We know from experience that VA cannot do it alone. We must develop
a well-defined idea of how the entire country--government, industry,
non-profits, foundations, communities and individuals--will meet its
obligation to veterans.
VA needs to become a veteran-focused, customer service
organization. It needs to be realigned to become an integrated
organization.

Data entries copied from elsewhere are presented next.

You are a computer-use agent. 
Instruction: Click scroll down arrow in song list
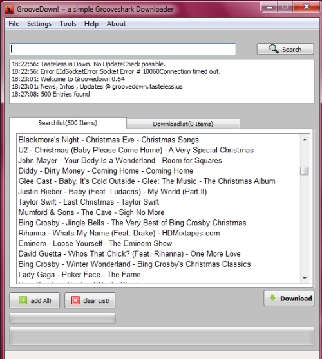[x=305, y=278]
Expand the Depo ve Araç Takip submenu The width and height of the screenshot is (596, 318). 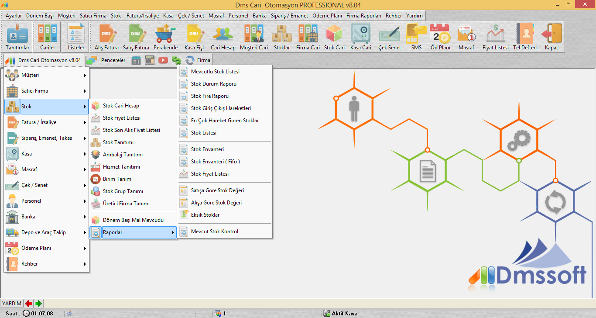click(x=47, y=232)
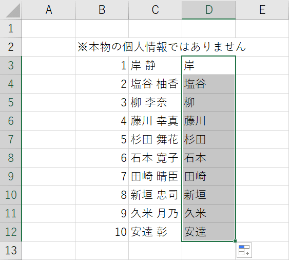Select column E header
Viewport: 289px width, 260px height.
click(262, 10)
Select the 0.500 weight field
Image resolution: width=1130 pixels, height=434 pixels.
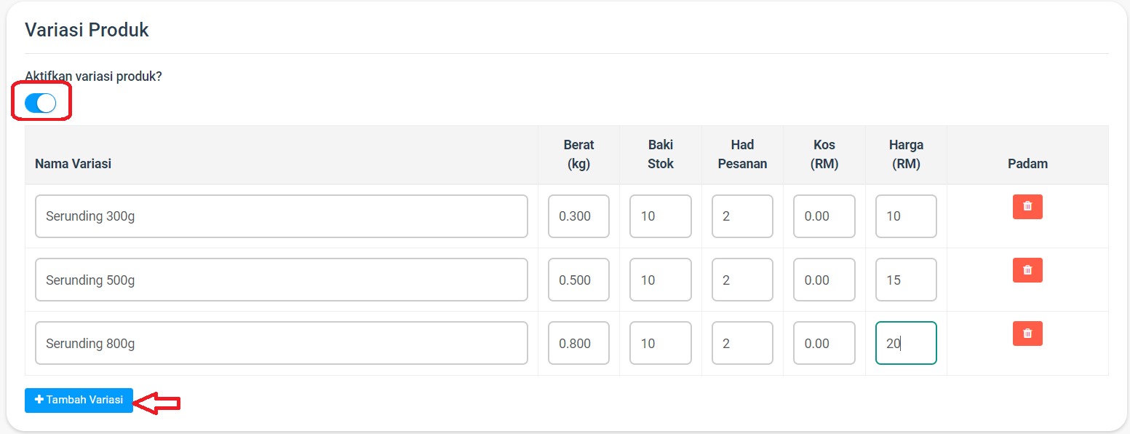578,280
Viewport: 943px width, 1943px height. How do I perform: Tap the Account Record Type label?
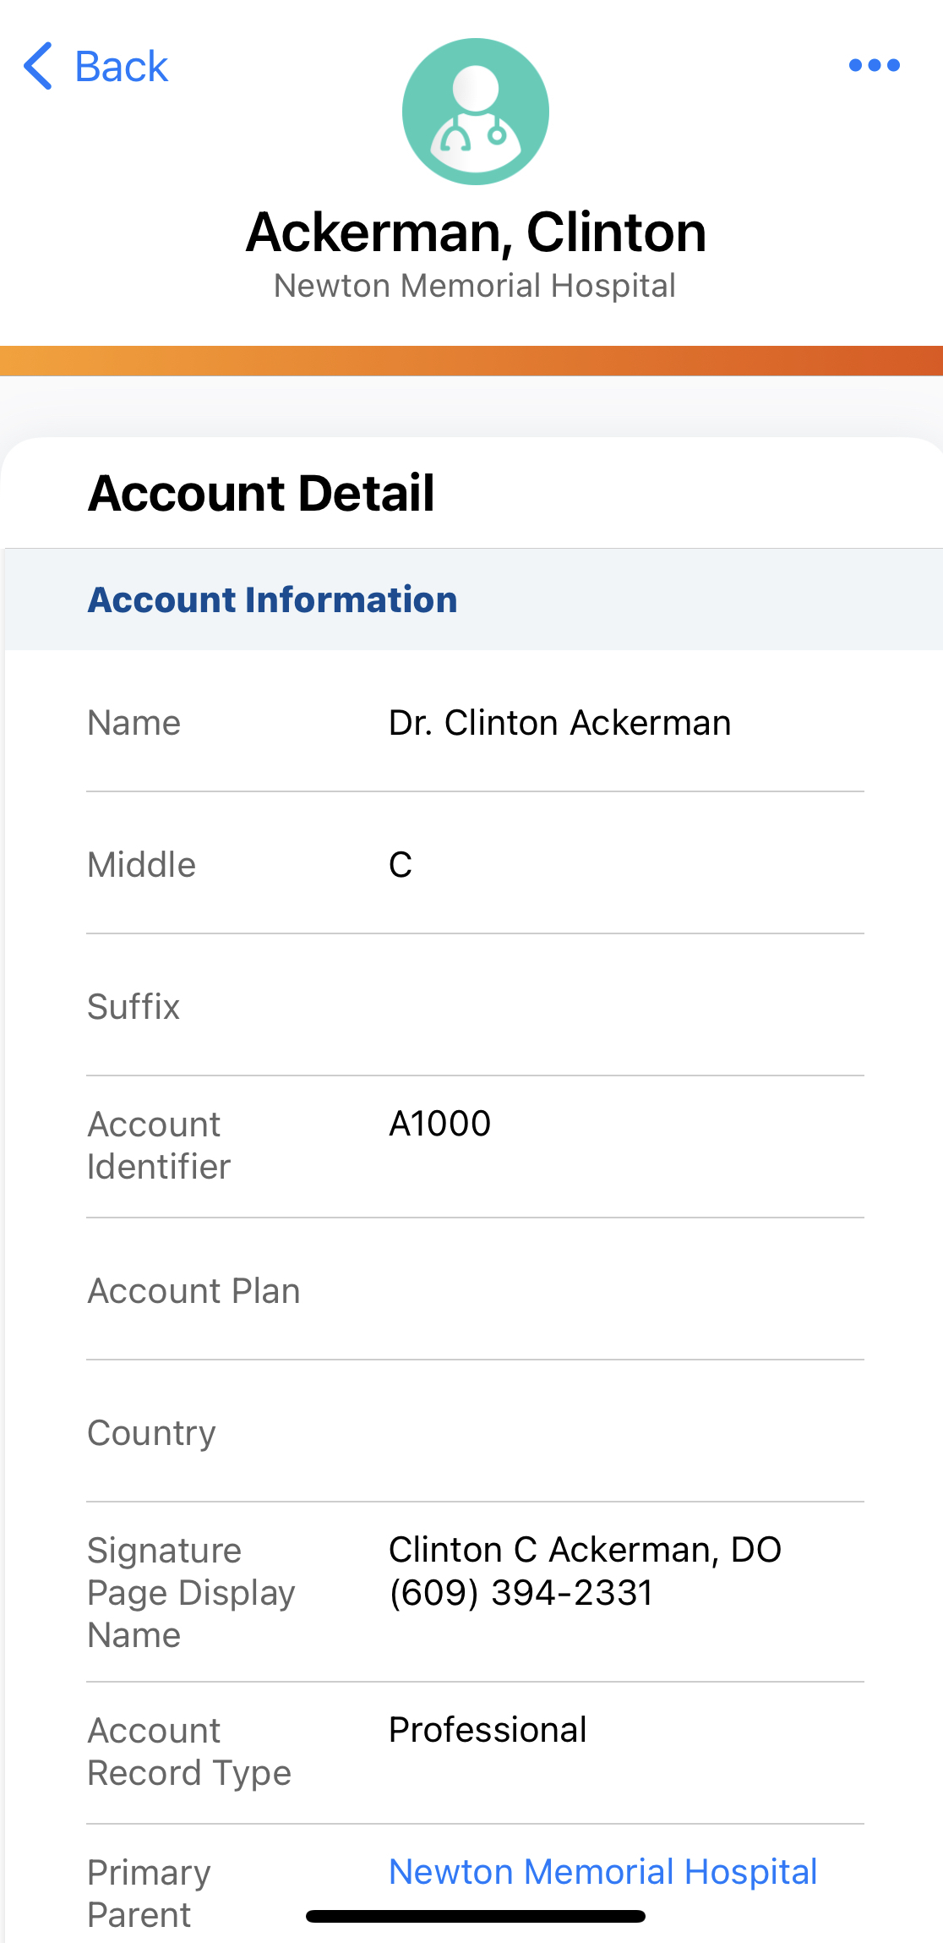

It should do what it does best, and partner for the rest.
It needs to be the government model for honesty, integrity, and
discipline.
We need to complete our investigation of the problems and provide
oversight on the solutions.
I look forward to today's additional testimony about what happened
in Phoenix, and how the VA is working to ensure it never happens again.
I yield back the balance of my time.
[GRAPHICS NOT AVAILABLE IN TIFF FORMAT]
Prepared Statement of Samuel H. Foote M.D.
Death Reports by Source
------------------------------------------------------------------------
------------------------------------------------------------------------
On the Secret non-reporting Electronic 44
Waiting list.
From the Schedule an Appointment with 39
Primary Care Consults.
Backlog never completed..................... 41
Expired on AW Backlog....................... 2
House Veterans Affairs Committee............ 17
On the New Enrollee Appointment Request List 28
OIG Hotline calls........................... 21
Media reports............................... 8
Suicides.................................... 74
Urology..................................... 4
Helpline.................................... 3
Paper wait list............................. 1
Institutional disclosure.................... 1
------------------------------------------------------------------------
Total deaths............................ 293
------------------------------------------------------------------------
My original allegation was that up to 40 Veterans may have died
while waiting for care at the Phoenix VA. The two sources that we were
looking at were the Secret non-reporting Electronic Waiting List and
the Schedule an Appointment with Primary Care Consults. As you can see
from the above, the actual number from those two sources was 83, more
than double my original estimate and nowhere close to the 293 total
deaths. Primarily, it appears from the report that reviews were done on
the VA's Electronic Health Records. One can imagine that it would be
very difficult to determine what actually happened on patients trying
to get into the system who died prior to being seen.